## The task
Render each line of the data as an entry in a JSON list of strings, skipping blank lines.

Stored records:
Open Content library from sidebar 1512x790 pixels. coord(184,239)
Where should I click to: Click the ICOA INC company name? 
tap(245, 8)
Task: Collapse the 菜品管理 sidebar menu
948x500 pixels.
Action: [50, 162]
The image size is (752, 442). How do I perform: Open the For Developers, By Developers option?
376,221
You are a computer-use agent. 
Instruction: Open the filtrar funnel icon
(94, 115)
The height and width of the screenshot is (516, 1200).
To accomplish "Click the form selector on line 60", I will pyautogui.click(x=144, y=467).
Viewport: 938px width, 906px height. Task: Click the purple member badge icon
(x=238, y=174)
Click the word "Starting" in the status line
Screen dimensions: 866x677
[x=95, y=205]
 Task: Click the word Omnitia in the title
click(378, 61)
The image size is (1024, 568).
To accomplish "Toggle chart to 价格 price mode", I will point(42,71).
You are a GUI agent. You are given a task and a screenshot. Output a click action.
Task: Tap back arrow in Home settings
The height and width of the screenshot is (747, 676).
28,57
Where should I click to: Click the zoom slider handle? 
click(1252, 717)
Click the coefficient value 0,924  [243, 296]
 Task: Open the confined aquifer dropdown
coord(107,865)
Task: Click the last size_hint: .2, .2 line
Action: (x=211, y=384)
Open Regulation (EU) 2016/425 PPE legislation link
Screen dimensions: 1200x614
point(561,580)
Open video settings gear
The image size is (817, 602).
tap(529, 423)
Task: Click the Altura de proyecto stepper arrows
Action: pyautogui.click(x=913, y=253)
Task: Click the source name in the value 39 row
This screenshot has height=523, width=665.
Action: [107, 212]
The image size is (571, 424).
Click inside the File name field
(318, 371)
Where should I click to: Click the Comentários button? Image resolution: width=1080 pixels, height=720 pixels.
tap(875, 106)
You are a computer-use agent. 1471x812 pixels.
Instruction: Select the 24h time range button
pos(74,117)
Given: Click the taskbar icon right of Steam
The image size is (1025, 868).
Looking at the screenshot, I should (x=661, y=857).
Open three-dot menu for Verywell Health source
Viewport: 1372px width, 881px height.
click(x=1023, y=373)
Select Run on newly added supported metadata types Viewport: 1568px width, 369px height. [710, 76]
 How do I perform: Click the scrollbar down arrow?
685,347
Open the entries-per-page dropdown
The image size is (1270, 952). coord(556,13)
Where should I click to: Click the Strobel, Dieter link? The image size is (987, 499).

## Correct response
[
  "Open Content library from sidebar 1512x790 pixels. coord(184,239)",
  "Where should I click to: Click the ICOA INC company name? ",
  "tap(245, 8)",
  "Task: Collapse the 菜品管理 sidebar menu",
  "948x500 pixels.",
  "Action: [50, 162]",
  "The image size is (752, 442). How do I perform: Open the For Developers, By Developers option?",
  "376,221",
  "You are a computer-use agent. ",
  "Instruction: Open the filtrar funnel icon",
  "(94, 115)",
  "The height and width of the screenshot is (516, 1200).",
  "To accomplish \"Click the form selector on line 60\", I will pyautogui.click(x=144, y=467).",
  "Viewport: 938px width, 906px height. Task: Click the purple member badge icon",
  "(x=238, y=174)",
  "Click the word \"Starting\" in the status line",
  "Screen dimensions: 866x677",
  "[x=95, y=205]",
  " Task: Click the word Omnitia in the title",
  "click(378, 61)",
  "The image size is (1024, 568).",
  "To accomplish \"Toggle chart to 价格 price mode\", I will point(42,71).",
  "You are a GUI agent. You are given a task and a screenshot. Output a click action.",
  "Task: Tap back arrow in Home settings",
  "The height and width of the screenshot is (747, 676).",
  "28,57",
  "Where should I click to: Click the zoom slider handle? ",
  "click(1252, 717)",
  "Click the coefficient value 0,924  [243, 296]",
  " Task: Open the confined aquifer dropdown",
  "coord(107,865)",
  "Task: Click the last size_hint: .2, .2 line",
  "Action: (x=211, y=384)",
  "Open Regulation (EU) 2016/425 PPE legislation link",
  "Screen dimensions: 1200x614",
  "point(561,580)",
  "Open video settings gear",
  "The image size is (817, 602).",
  "tap(529, 423)",
  "Task: Click the Altura de proyecto stepper arrows",
  "Action: pyautogui.click(x=913, y=253)",
  "Task: Click the source name in the value 39 row",
  "This screenshot has height=523, width=665.",
  "Action: [107, 212]",
  "The image size is (571, 424).",
  "Click inside the File name field",
  "(318, 371)",
  "Where should I click to: Click the Comentários button? Image resolution: width=1080 pixels, height=720 pixels.",
  "tap(875, 106)",
  "You are a computer-use agent. 1471x812 pixels.",
  "Instruction: Select the 24h time range button",
  "pos(74,117)",
  "Given: Click the taskbar icon right of Steam",
  "The image size is (1025, 868).",
  "Looking at the screenshot, I should (x=661, y=857).",
  "Open three-dot menu for Verywell Health source",
  "Viewport: 1372px width, 881px height.",
  "click(x=1023, y=373)",
  "Select Run on newly added supported metadata types Viewport: 1568px width, 369px height. [710, 76]",
  " How do I perform: Click the scrollbar down arrow?",
  "685,347",
  "Open the entries-per-page dropdown",
  "The image size is (1270, 952). coord(556,13)",
  "Where should I click to: Click the Strobel, Dieter link? The image size is (987, 499)."
]